**Required action**
Which lines run from the one containing "You are a computer-use" to the end of the material below? Copy them exactly, pictures excluded.

--------------------------------------------------

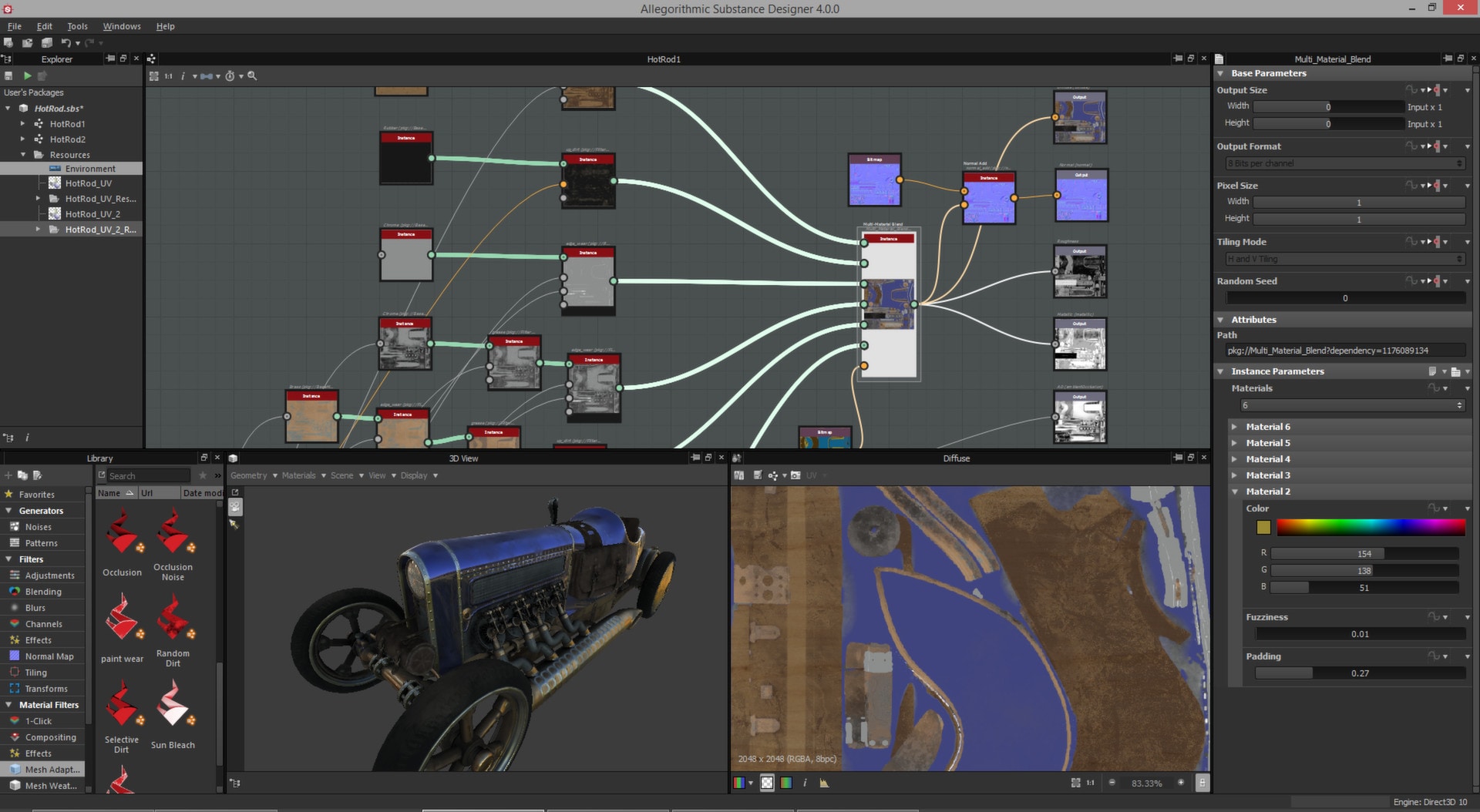Image resolution: width=1480 pixels, height=812 pixels.
Task: Click the information icon in the Diffuse view
Action: [x=806, y=783]
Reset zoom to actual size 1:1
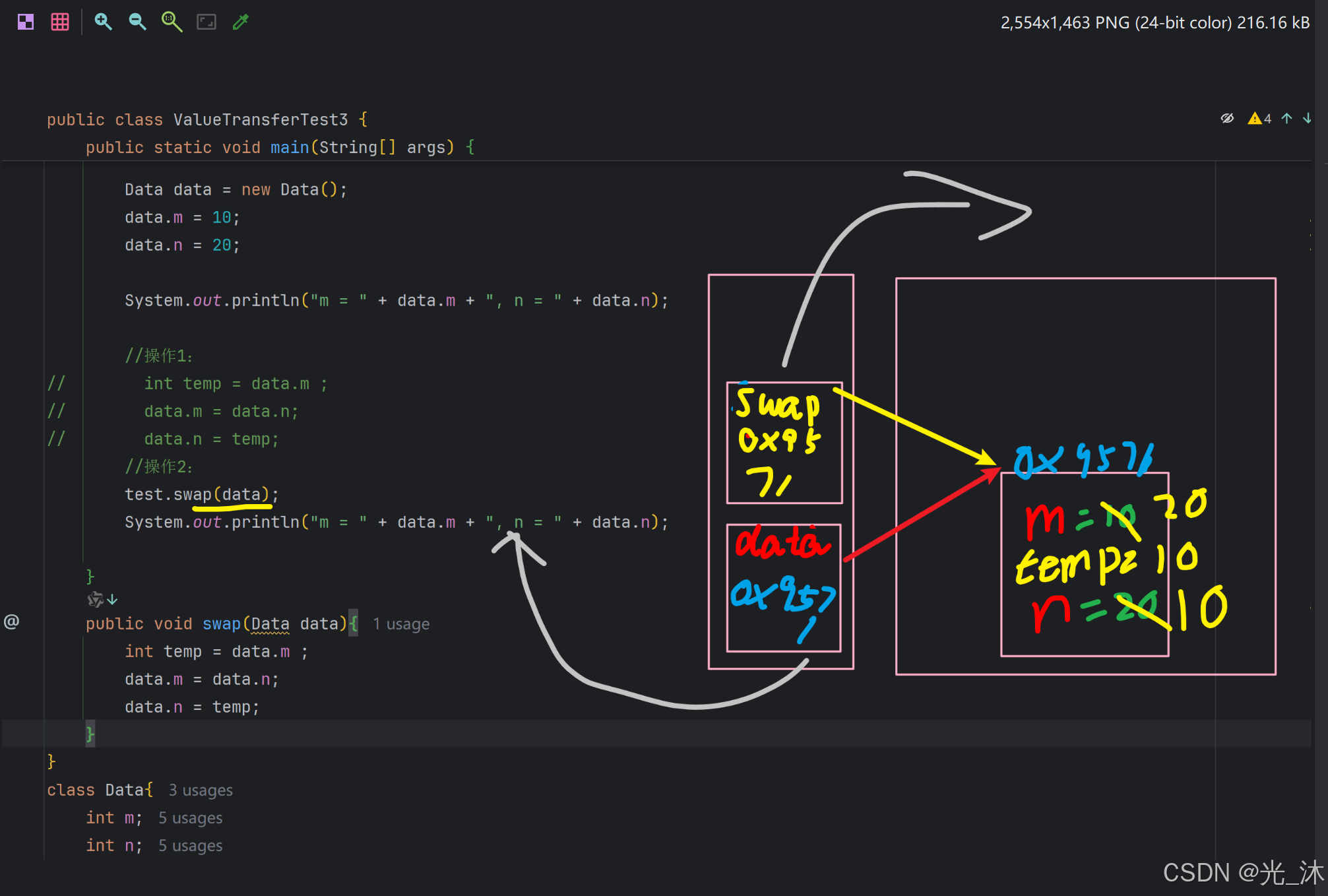1328x896 pixels. [172, 22]
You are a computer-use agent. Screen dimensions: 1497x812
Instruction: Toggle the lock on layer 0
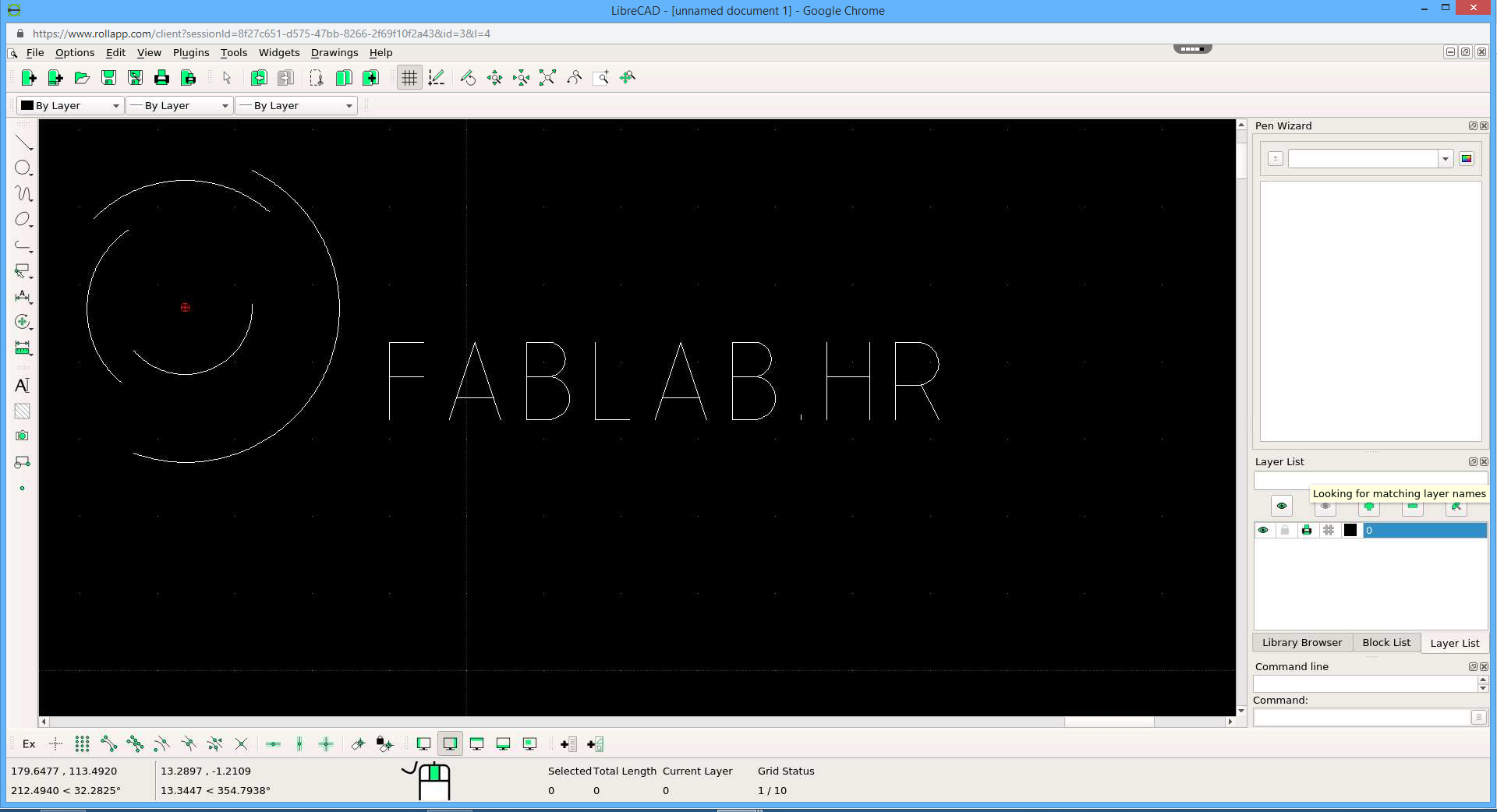[1285, 531]
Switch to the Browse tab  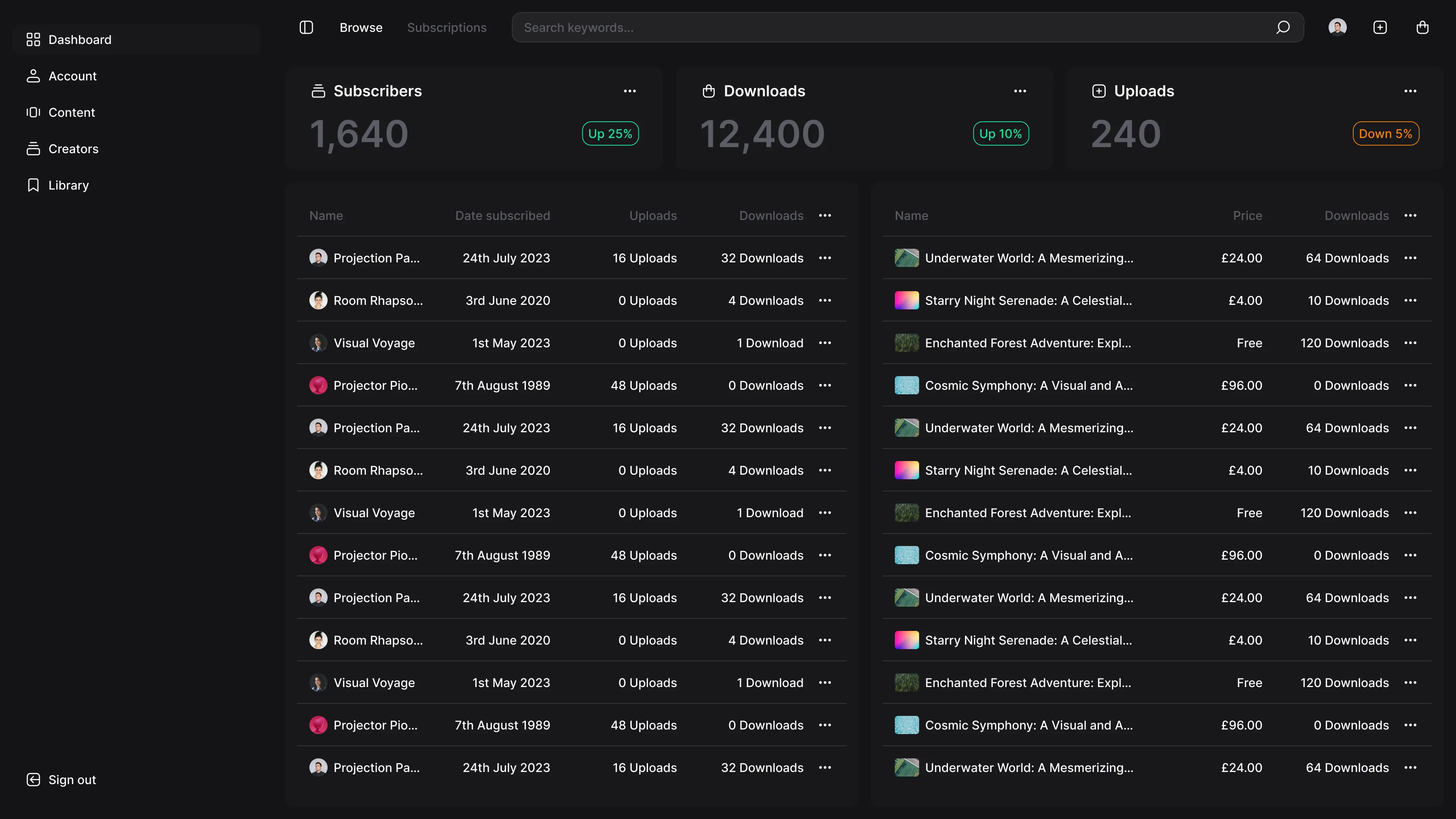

--------------------------------------------------

**Response to this exercise**
You are a computer-use agent. Screen dimensions: 1497x812
Instruction: Toggle the lock on layer 0
[1285, 531]
Switch to the Browse tab  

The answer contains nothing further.